EXHIBIT: drawn (not quartered)
ARTISTS: Glenn Downing, Katie Maratta, Shawn Smith, Jared Theis,
W. Tucker, & Randy Twaddle
DATES: 4 June - 18 July 2009
OPENING RECEPTION: Thursday, 4 June, 6 - 8 pm
d berman gallery is pleased to present
six Texas artists examining and portraying different forms of drawing. This
exhibit will contain quite a range of drawings, including raw, energetic works
by Glenn Downing; one inch tall Texas horizonscapes by Katie
Maratta; Shawn Smith's approach to drawings
from a sculptor's perspective; Jared Theis' delicately
rendered pen and ink on vellum pieces; W. Tucker's intuitive
and subconsciously directed works; and Randy Twaddle's
watercolor and gouache "reversal drawings".
Glenn Downing says of
his work: "I am interested in creating a collage of life with memorable
imagery evoking range of emotions. I strive to keep a raw quality and a sense
of humor in the finished work. In recent years, I have been more and more influenced
by jazz and its spontaneity. I am not a musician, so my works are my visual
tunes combining materials and images like notes. High ideals are expressed in
crude lines and found objects, likewise crudeness is expressed in fine inks
and pastels."
Katie Maratta says: "What
I like about these pieces: they should feel cramped and crowded, but they manage
to convey a surprising sense of space. They should be corny because they include
elements such as windmills and cows and pumpjacks, but in this small scale the
cliche becomes fresh again. They allow me to play with the notion of
beginning, middle, and end in new ways.
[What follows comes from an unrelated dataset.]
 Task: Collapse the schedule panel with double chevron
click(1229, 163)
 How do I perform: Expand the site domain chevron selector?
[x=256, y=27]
They are, in fact, a Basic Geometry
lesson with the verticality of the viewer complementing the line, squares, and
basic shapes of the horizon and the pictorial elements strung along it. They
are powerful without being intimidating. They are satisfying to do and satisfying
to look at. They share a quality with Chinese porcelain of the complete world
that one can hold in one's hand."
Shawn Smith's sculptural
works of the last several years (such as his piece in Austin Museum of Art's
New Art in Austin: 20 To Watch) have been composed of small blocks of wood to
create "pixilated" three dimensional pieces. So, it was only natural
that in approaching the idea of a two dimensional drawing, Smith starting cutting
up full images into tiny pixel pieces of paper to use for collaging his drawings.
Jared Theis, who is an
accomplished musician in addition to being a visual artist, ties the two arts
together in his Sheet Music Drawings. He says of the series: "The Sheet
Music Drawings evolved from my recent study of chamber music and a substantial
interest in microscopy. The ethereal forms in these ink on vellum drawings float
weightlessly across pages of sheet music and call to mind microorganisms, cellular
activity, and continental drift. The musical scores I've chosen for these drawings
are works I've studied, performed and loved deeply throughout my life."
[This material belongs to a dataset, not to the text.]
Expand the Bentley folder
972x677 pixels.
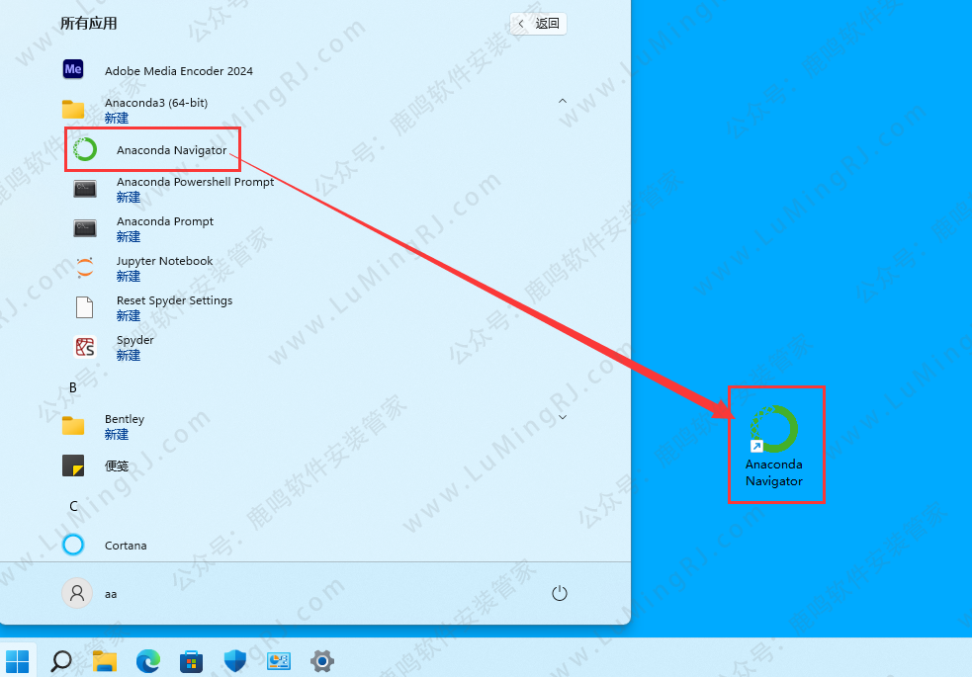(562, 417)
W. Tucker says his surfaces
are "unplanned. Line drawings, markings, painted strokes and scribbles
are made with oil, lumber stick, resin stick, charcoal, graphite and ink. I
create these drawings/markings predominantly with my non-dominant hand. The
use of my left hand allows me to draw in an unpracticed manner, and often rescues
me from over-thinking the work. I am not conscious of representing a
specific story or idea as I work. The exact meaning of a piece in many instances
eludes me. In the end, I am more often struck by an emotional response to what
I paint and draw."
Randy Twaddle is continuing
his series of "reversal drawings". In the new work, in which the
format is more vertically pronounced, the banner on which the phrases are contained
is more contorted and less "elegant" than in previous work, rendering
the reversed phrases as less legible than before.